In [None]:
from google.colab import drive
import json
import pickle
import math
import numpy as np
import pandas as pd
import spacy
from collections import Counter
import torch
import torchtext
import torch.nn as nn
import torch.optim as optim
from torch import Tensor
import random
from torch.nn.utils.rnn import pad_sequence
from torch.utils.data import DataLoader
from torchtext.vocab import vocab
from torch.nn import TransformerEncoder, TransformerDecoder, TransformerEncoderLayer, TransformerDecoderLayer
import io
import time

In [None]:
drive.mount('/gdrive')

Mounted at /gdrive


In [None]:
# Read JSON data from file
with open('/gdrive/MyDrive/train_data2.json', 'r') as file:
    data = json.load(file)

In [None]:
# Read JSON data from file
with open('/gdrive/MyDrive/Test_data2_final.json', 'r') as file:
    val_data = json.load(file)

In [None]:
import string

# Define the remove_punctuations function
def remove_punctuations(sentence):
    punctuations = list(string.punctuation)
    cleaned = ""
    for letter in sentence:
        if letter not in punctuations:
            cleaned += letter
    return cleaned

In [None]:
# Process JSON data
source_sentences_train = []
target_sentences_train = []
len_kannada = []
len_english = []

id_train = []

for language_pair, language_data in data.items():
    if(language_pair == "English-Kannada"):
      print(f"Language Pair: {language_pair}")
      for data_type, data_entries in language_data.items():
          print(f"  Data Type: {data_type}")
          for entry_id, entry_data in data_entries.items():
              source = entry_data["source"]
              target = entry_data["target"].lower()
              source = remove_punctuations(source)
              target = remove_punctuations(target)
              source_sentences_train.append(source)
              target_sentences_train.append(target)
              id_train.append(entry_id)
              len_kannada.append(len(source.split(' ')))
              len_english.append(len(target.split(' ')))
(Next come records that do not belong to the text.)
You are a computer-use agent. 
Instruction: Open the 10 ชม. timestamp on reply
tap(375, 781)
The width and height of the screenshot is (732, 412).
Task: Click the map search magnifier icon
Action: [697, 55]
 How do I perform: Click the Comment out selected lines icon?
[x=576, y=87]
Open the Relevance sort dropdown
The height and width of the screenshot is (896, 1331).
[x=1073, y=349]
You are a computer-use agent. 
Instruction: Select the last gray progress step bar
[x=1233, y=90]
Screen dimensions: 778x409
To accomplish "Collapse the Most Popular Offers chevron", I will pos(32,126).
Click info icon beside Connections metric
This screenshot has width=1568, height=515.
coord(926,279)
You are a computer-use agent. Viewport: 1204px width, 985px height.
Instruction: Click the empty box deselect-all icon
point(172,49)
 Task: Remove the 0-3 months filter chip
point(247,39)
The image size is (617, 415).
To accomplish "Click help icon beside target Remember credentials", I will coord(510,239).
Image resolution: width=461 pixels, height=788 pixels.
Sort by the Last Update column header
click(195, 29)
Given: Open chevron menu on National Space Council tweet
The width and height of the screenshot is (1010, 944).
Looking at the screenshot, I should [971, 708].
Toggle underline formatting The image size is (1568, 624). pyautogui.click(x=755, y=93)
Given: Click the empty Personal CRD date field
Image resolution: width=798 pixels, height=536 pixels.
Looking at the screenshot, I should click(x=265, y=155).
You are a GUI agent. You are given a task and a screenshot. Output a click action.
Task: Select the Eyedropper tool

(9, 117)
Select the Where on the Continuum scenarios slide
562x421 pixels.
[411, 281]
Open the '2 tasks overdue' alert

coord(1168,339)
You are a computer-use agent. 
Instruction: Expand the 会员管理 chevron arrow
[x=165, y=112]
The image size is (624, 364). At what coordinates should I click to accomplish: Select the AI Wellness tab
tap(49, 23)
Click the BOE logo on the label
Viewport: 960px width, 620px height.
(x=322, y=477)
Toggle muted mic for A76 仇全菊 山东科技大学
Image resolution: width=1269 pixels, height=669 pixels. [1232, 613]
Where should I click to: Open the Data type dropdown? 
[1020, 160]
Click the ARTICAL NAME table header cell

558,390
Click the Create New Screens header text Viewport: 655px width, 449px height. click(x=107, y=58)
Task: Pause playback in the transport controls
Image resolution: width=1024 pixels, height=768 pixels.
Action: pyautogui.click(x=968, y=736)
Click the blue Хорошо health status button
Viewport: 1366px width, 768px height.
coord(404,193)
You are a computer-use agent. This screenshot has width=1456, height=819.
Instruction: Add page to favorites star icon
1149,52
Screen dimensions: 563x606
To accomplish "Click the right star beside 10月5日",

Language Pair: English-Kannada
  Data Type: Train


In [None]:
test_source = []
valid_id = []
len_val=[]


for language_pair, language_data in val_data.items():
    if(language_pair == "English-Kannada"):
      print(f"Language Pair: {language_pair}")
      for data_type, data_entries in language_data.items():
          print(f"  Data Type: {data_type}")
          for entry_id, entry_data in data_entries.items():
              source = entry_data["source"]
              source = remove_punctuations(source)
              test_source.append(source)
              valid_id.append(entry_id)
              len_val.append(len(source.split(' ')))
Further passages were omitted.